«A veces el detalle más tonto es que el rompe la monotonía», piensa Holanda mientras ve al pequeño Romano saltando una y otra vez en frente de la pared del salón.

Los tomates han debido dejarlo tonto.

—Así no vas a adelgazar —espeta Holanda mientras contempla cómo Romano da otro salto, pero esta vez a causa del susto.

—¡Cállate! —infla las mejillas, furioso— ¡España dice que tengo los huesos anchos, nada más!

Holanda se da cuenta de que en las manos del niño hay carboncillo. Mira a la pared y deduce que Romano no estaba saltando por saltar, sino que estaba intentando alcanzar el retrato de España que estaba ahí colgado con más pena que gloria.

—Conque tienes dotes de pintor… —Holanda intenta dedicarle una mirada reprobadora, pero se queda en cara de malas pulgas.

Es decir, cara estándar.

—¡No es lo que parece! —Romano cruza los brazos, a la defensiva. Fulminaría a Holanda con la mirada, pero tiene miedo de que el maldito gigantón lo pise y lo aplaste. Jugar con fuego está bien, pero lanzarse directamente a las llamas es más propio de un necio que de un muchachito tan inteligente como Romano.

Porque Romano es muy inteligente, que se lo ha dicho Bélgica muchas veces.

Holanda sigue mirándolo sin decir palabra. Sabe que lo más correcto sería adoptar el papel de hermano mayor ejemplar y explicarle tranquilamente a Romano por qué no se deben estropear los cuadros (aunque sean un retrato de España), pero en el fondo le resulta demasiado graciosa la idea de que el ojito derecho de España sea el que destroce su imagen.

—Mocoso, para ya —alza la voz y suena severo, tanto que Romano vuelve a dar un respingo—. No vas a conseguir nada saltando.

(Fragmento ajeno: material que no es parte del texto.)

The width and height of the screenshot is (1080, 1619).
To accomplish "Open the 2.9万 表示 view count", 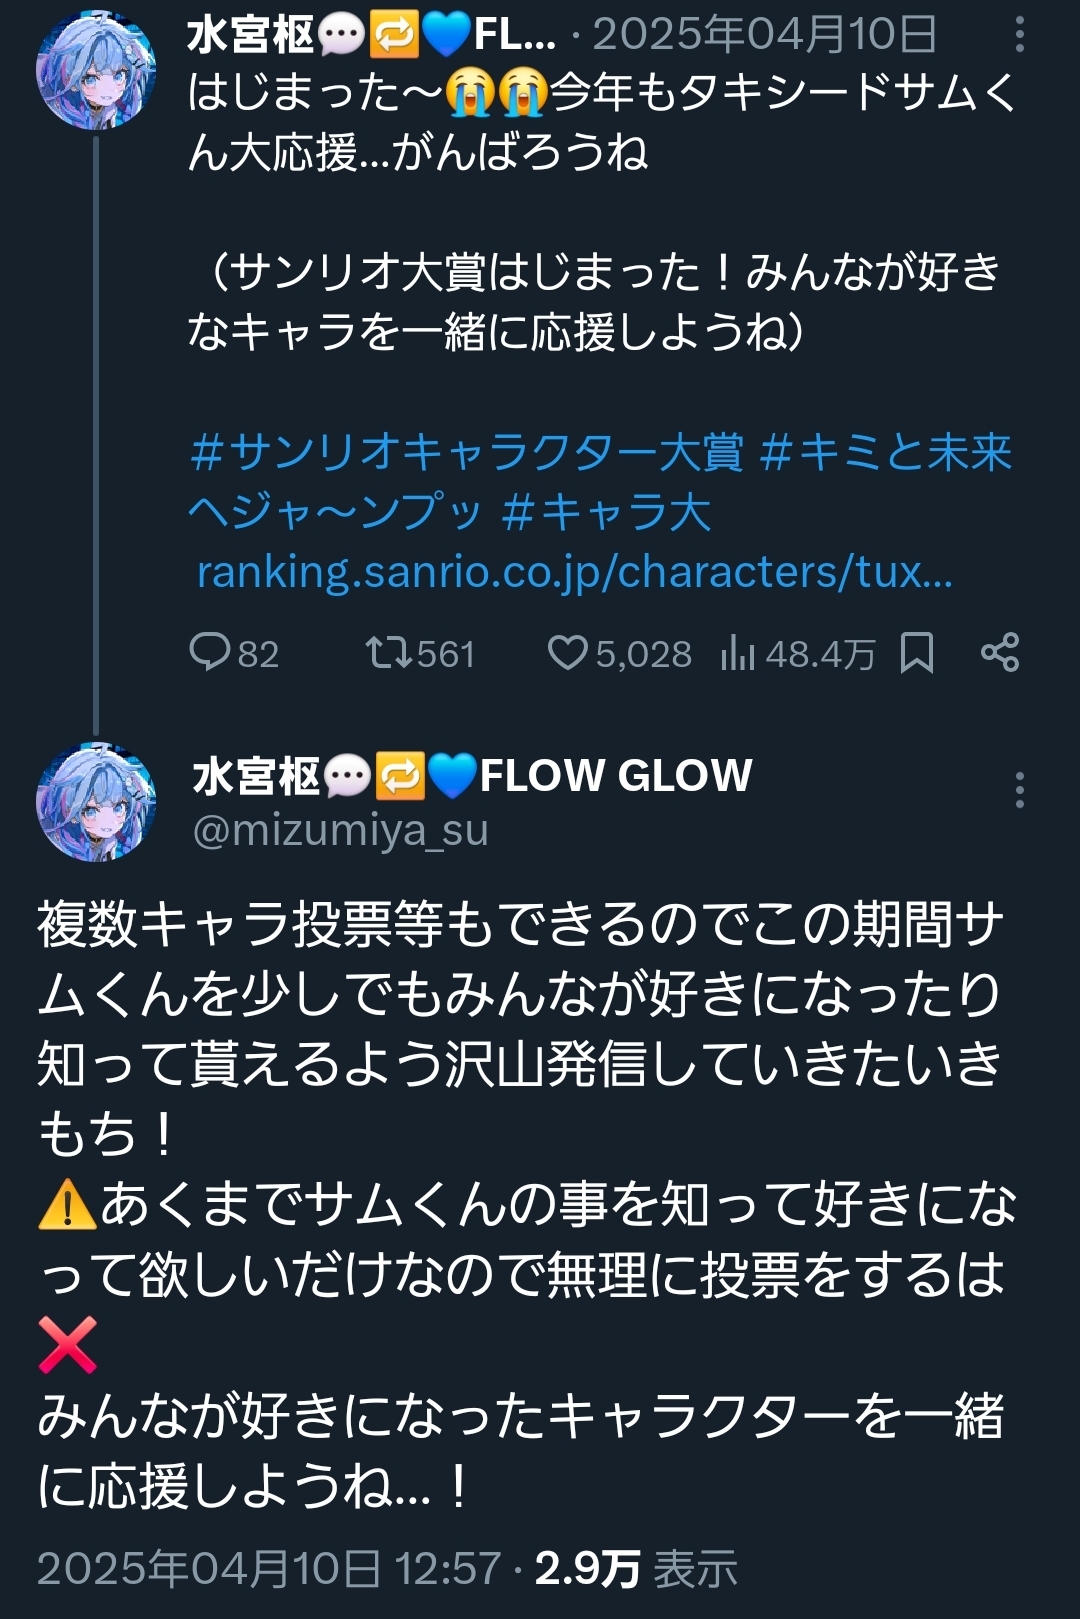I will click(636, 1568).
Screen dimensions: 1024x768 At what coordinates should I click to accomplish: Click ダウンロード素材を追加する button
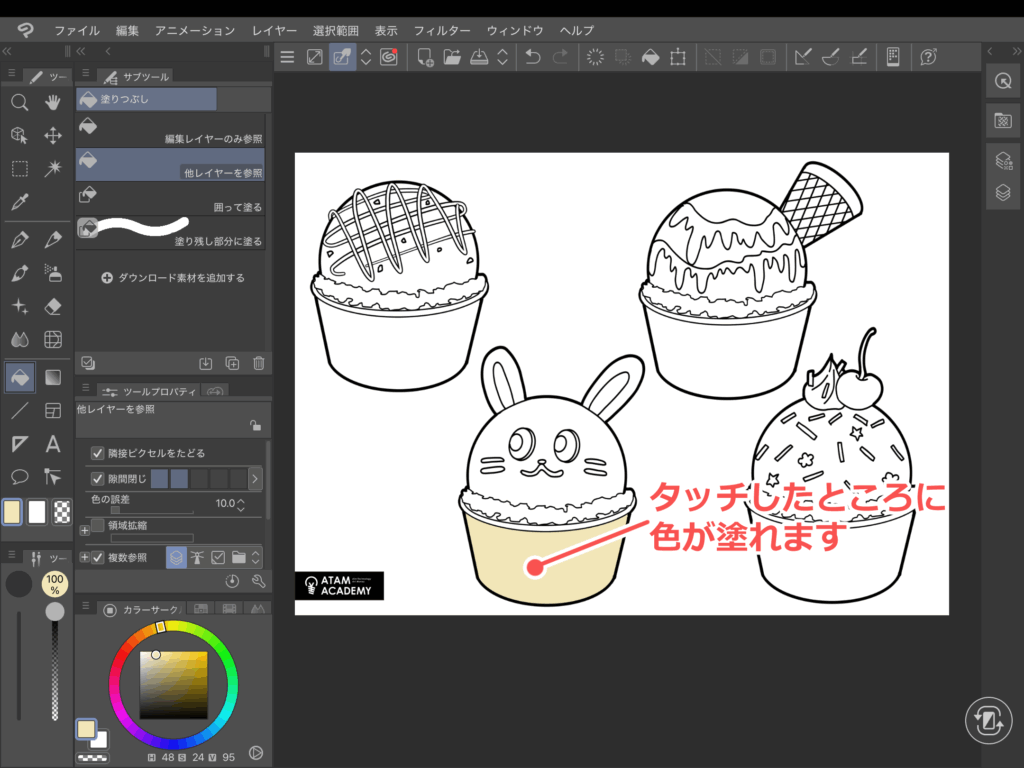(x=172, y=278)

Ven.

Y dicho eso, Holanda coge a Romano en brazos y lo eleva hasta el cuadro. El pequeño siente pánico al principio, imaginando las atrocidades con las que le podría castigar el tulipán; sin embargo, todos sus temores desaparecen al ver que Holanda no es un enemigo, sino un cómplice.

¡Por fin tiene a alguien con quien compartir su odio irracional hacia España!

Romano se aclara la garganta —todo artista tiene sus pequeñas manías— y se dispone a pintar con torpeza un bigote en el rostro barbilampiño de su patrón. Holanda permanece quieto, contemplando orgulloso la obra maestra de su nuevo amigo.

De pronto, Romano nota cómo el carboncillo ya no está en sus manos, sino en las de Holanda. Observa atónito a compinche añadiendo unos anteojos en la cara ridícula de España, que termina de destrozar con unas cuantas moscas revoloteando alrededor.

Holanda asiente con satisfacción, como si ya hubiera ganado la guerra que está a punto de declararle a España. Sin embargo, no tarda en verse sorprendido por un temblor que proviene de sus brazos. O mejor dicho, de quien está entre sus brazos. Mira hacia abajo y ve que Romano está conteniéndose las ganas de soltar una risotada que acaba soltando y que por poco hace explotar los tímpanos de Holanda.

Lejos de sentirse irritado por aquel sonido estruendoso, Holanda tiene ganas de sonreír. Nunca ha visto a Romano de esa manera, tan feliz y contento, y desde luego no le importaría presenciar una de esas sonrisas de nuevo. Holanda, siempre tan malhumorado y serio, se contagia de ese júbilo y esboza una sonrisilla que le durará en lo que queda de tarde.

A veces el detalle más tonto es el que alegra a uno el día.